What to do :: The lines to retype run from the one containing "You are a GUI" through the end of the listing below. Reproduce them exactly, leaving out pictures.

Exercise inputs ::
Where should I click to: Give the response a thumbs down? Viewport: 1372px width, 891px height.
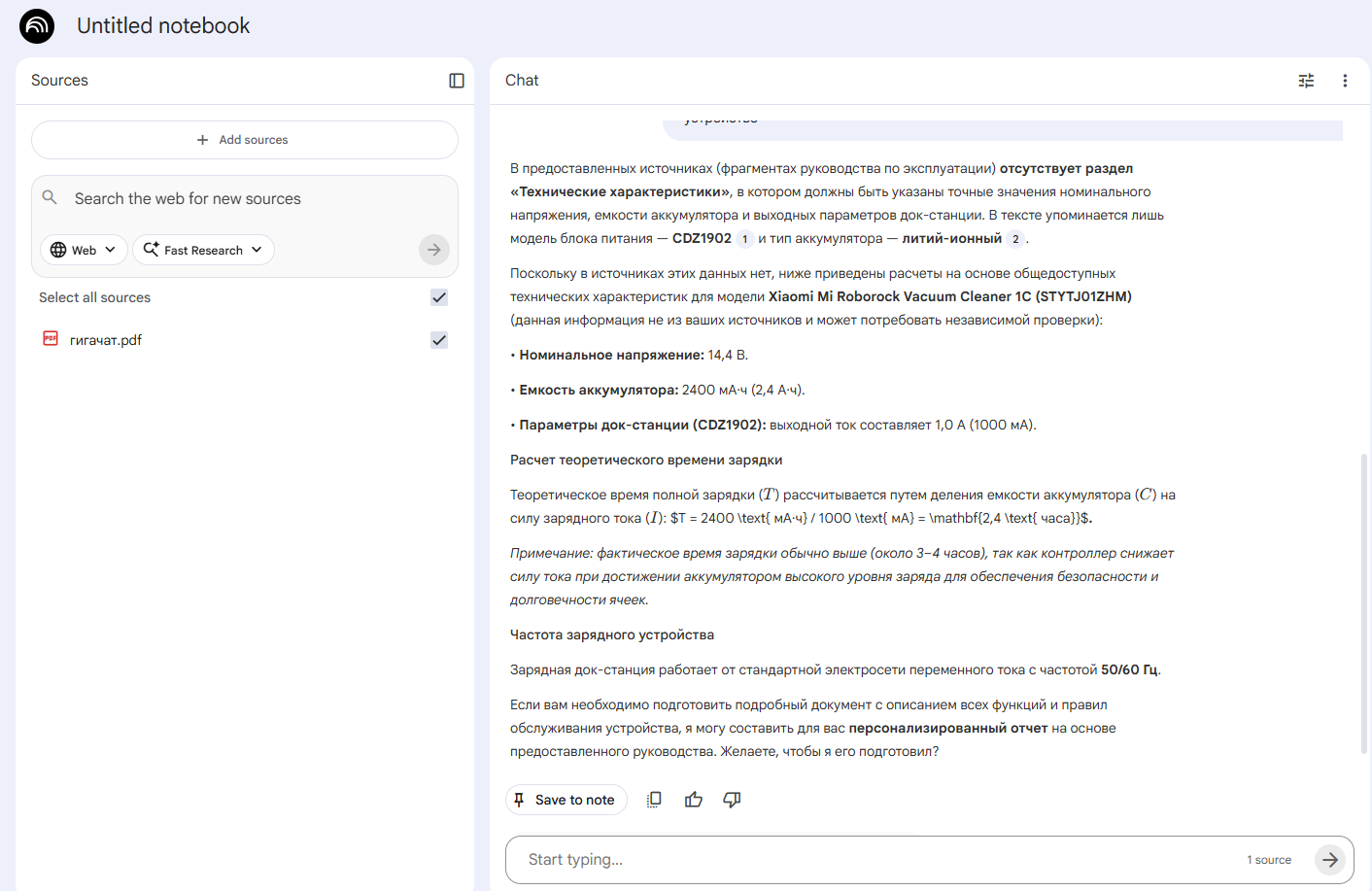click(x=732, y=799)
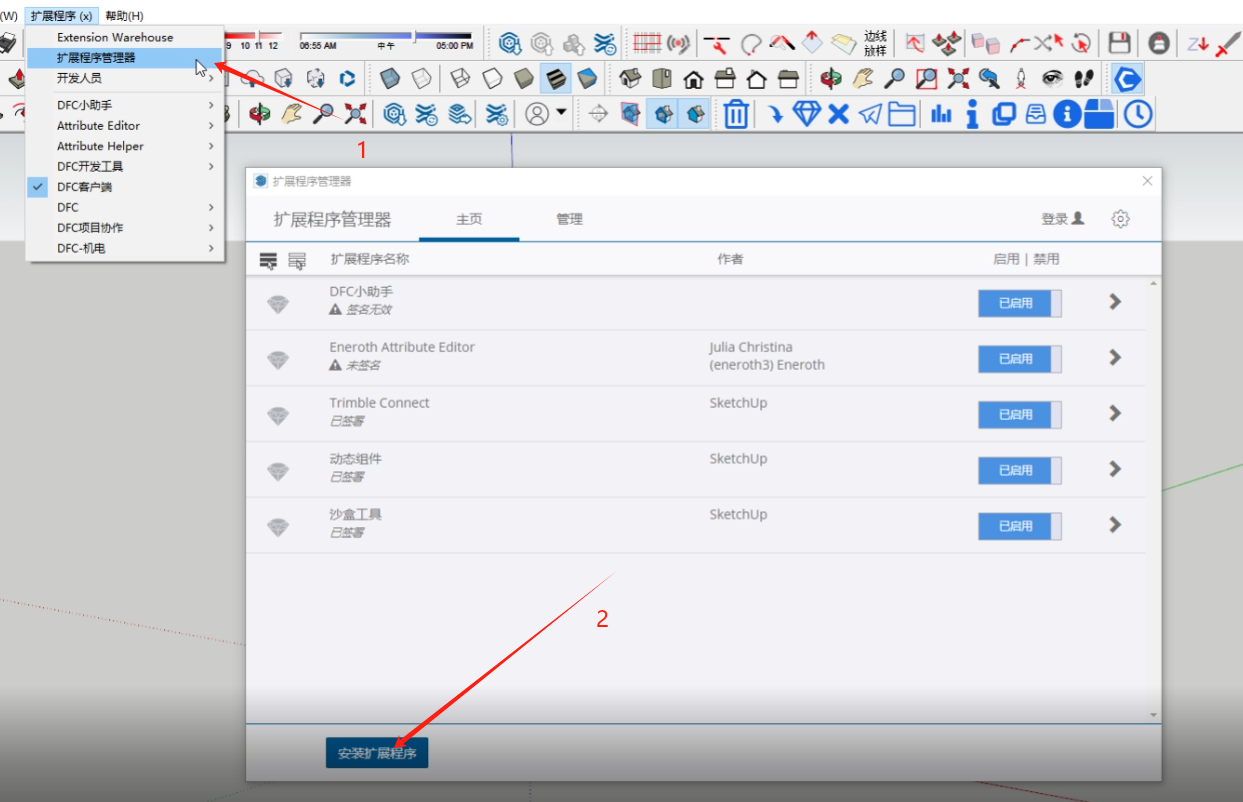The image size is (1243, 802).
Task: Toggle the checked DFC客户端 menu item
Action: 84,187
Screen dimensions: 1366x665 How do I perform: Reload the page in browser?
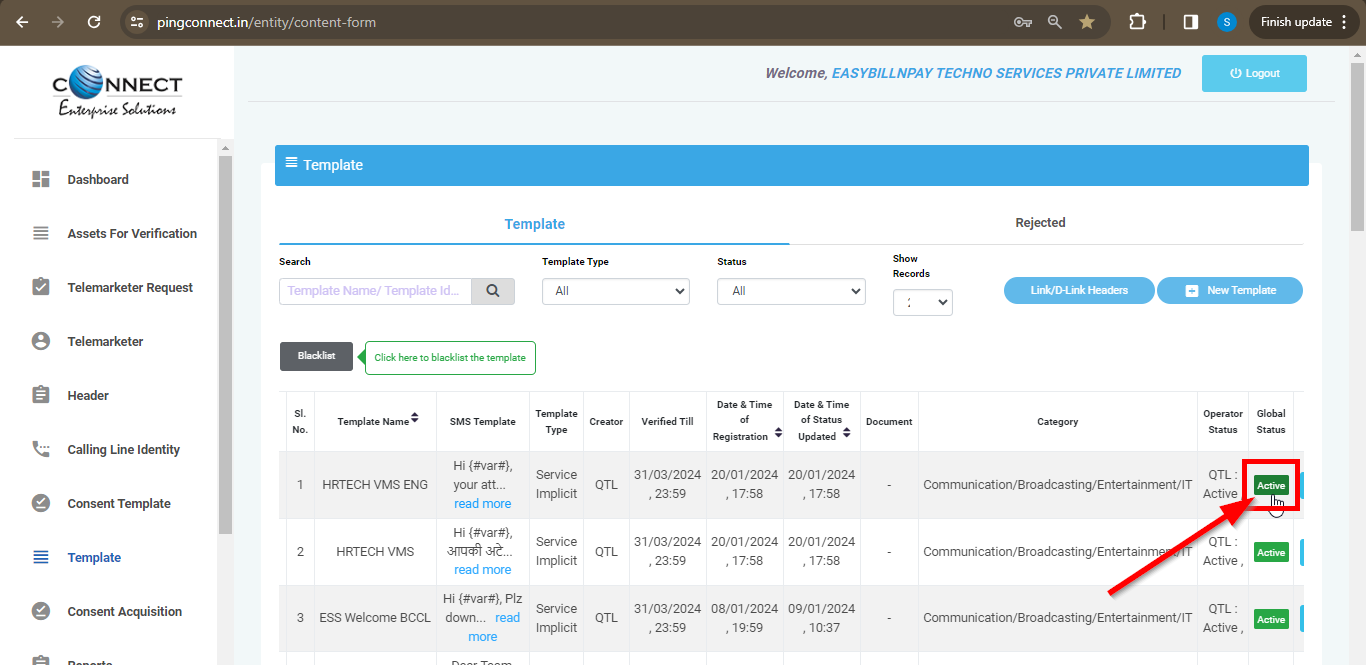click(x=94, y=22)
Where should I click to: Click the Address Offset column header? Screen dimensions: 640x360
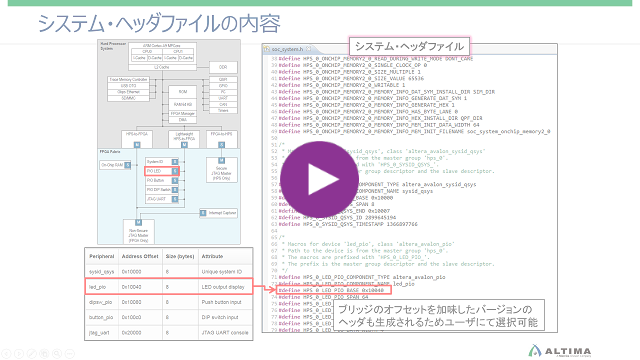(140, 256)
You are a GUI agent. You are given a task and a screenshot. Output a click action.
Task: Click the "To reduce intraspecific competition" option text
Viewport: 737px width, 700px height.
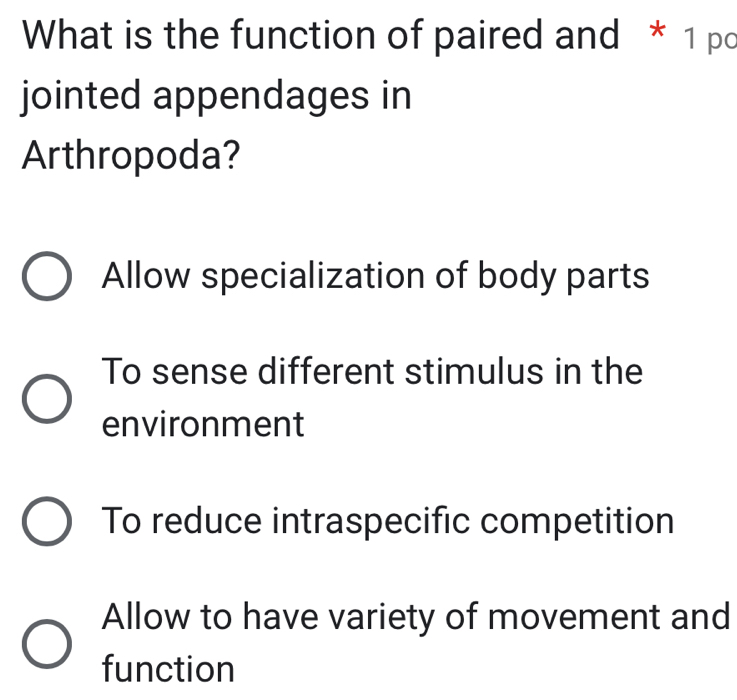pos(388,521)
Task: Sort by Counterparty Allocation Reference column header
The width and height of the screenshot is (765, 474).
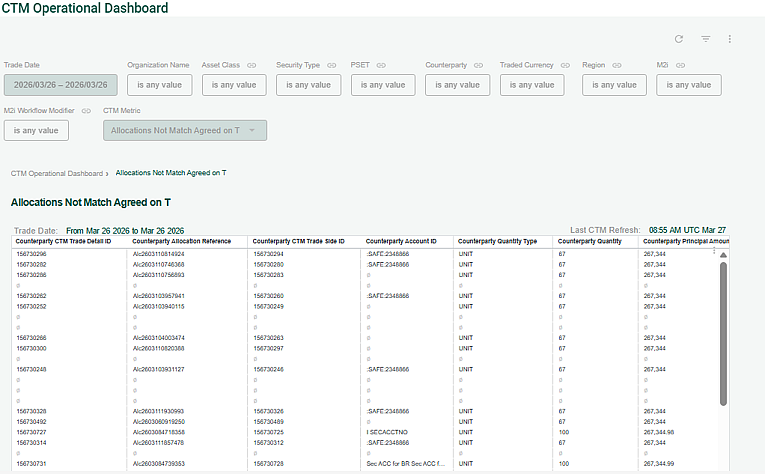Action: (x=182, y=241)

Exercise solution ::
You are a GUI agent. You are given a task and a screenshot. Output a click action.
Task: Click the "To reduce intraspecific competition" option text
Viewport: 737px width, 700px height.
pos(388,521)
Task: Sort by Counterparty Allocation Reference column header
The width and height of the screenshot is (765, 474).
Action: (x=182, y=241)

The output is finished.